Setting: London 1990 - 2001
I had a hard time reading this book slowly. I wanted things to happen! Was impatient to see what would happen next...where was this story going? Like watching a movie where midway through, Tim and I ask each other - “where is this going?” Not good. Not spellbinding like good fiction. I want to be lost in a story, not skimming through. I want to be impatient in a good way - can’t read fast enough to see what happens, not impatient waiting to see what happens. A very big difference.
There were sections where Nazneen was reading letters from her sister, Hasina who lived in Pakistan. I skimmed through these pages - not a compelling enough reason to stop and read. What was the point of the letters? Not even finding the answer to that question was enough motivation to read.
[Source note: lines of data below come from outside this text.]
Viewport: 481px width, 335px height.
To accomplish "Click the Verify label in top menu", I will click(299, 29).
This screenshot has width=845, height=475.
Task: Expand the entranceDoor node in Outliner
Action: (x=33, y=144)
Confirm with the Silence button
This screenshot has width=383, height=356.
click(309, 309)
Nazeen leaves her village in Pakistan for a husband via an arranged marriage who lives in London. He is a gentle man, does not beat her but is man years older and although he is a scholar (according to himself), he is not able to do much with his life. She succumbs to Fate and does not expect much from life. The death of her firstborn, a son, must be horrifying for a young mother but she buries her feelings. Has two girls and play more the referee between the oldest and her husband. She recognizes him for who he is - a bunch of hot air who likes to hear himself speak. Time passes and she meets a handsome, young radical, Karim. They begin a passionate affair in which she lives in sin and deceit. But is awakened and feels alive.
Description of Buckingham Palace - perfect! Page 240
Description of why her husband and Dr. Azad were friends: I absolutely love this paragraph. So beautifully written. Says exactly what is meant.
“She remembered the night, many years ago, when she had fist wondered what brought these two men together. Now, what kept them together was clear. The doctor had status and respect and money, the lack of which caused Chanu to suffer. But the doctor had no family; none he could speak of without suffering. Chanu had a proper wife, daughters who behaved themselves. But this clever man, for all his books, was nothing better than a rickshaw wallah. And so they entwined their lives to drink from the pools of each other’s sadness. From these special watering holes, each man drew strength” (271).
Opening: “An hour and forty-five minutes before Nazreen’s life began - began as it would proceed for quite some time, that is to say uncertainly, her mother, Rupban felt an iron fist squeeze her belly.”